The problem
Each line in the entries below that holds the string "Given" is to be listed.

Entries shown
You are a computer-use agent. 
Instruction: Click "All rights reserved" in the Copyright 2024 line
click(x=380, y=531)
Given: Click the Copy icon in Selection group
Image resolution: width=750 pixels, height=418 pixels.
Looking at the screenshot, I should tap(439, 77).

==

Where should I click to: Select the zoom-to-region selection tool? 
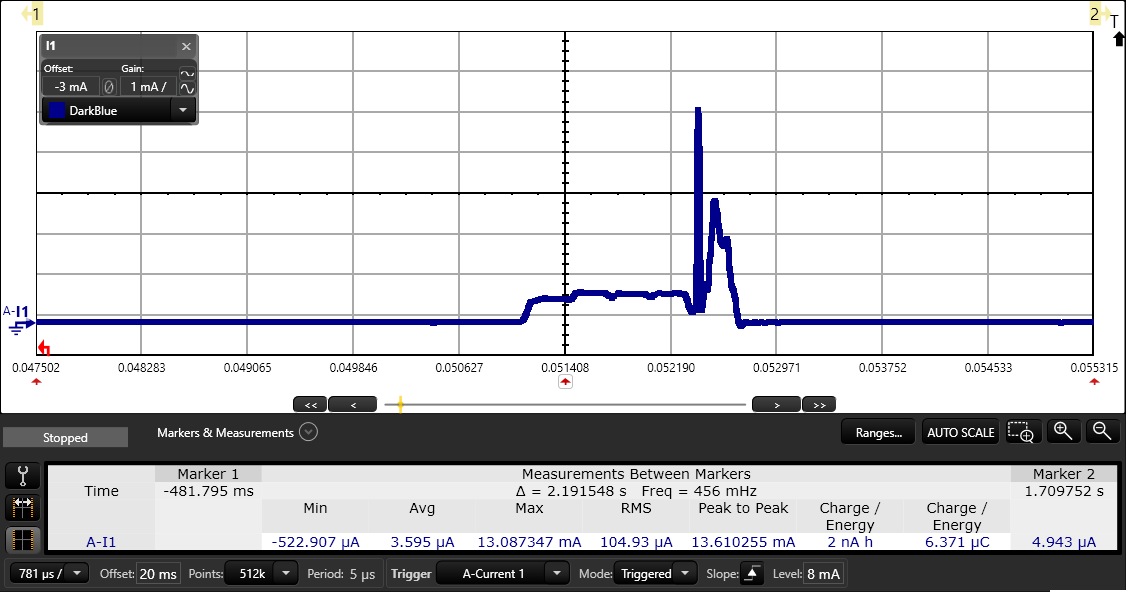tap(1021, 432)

==

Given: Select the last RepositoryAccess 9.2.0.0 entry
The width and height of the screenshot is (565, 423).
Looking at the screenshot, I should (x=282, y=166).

Answer space
Given: Click the Copy icon in Selection group
Given: Select the last RepositoryAccess 9.2.0.0 entry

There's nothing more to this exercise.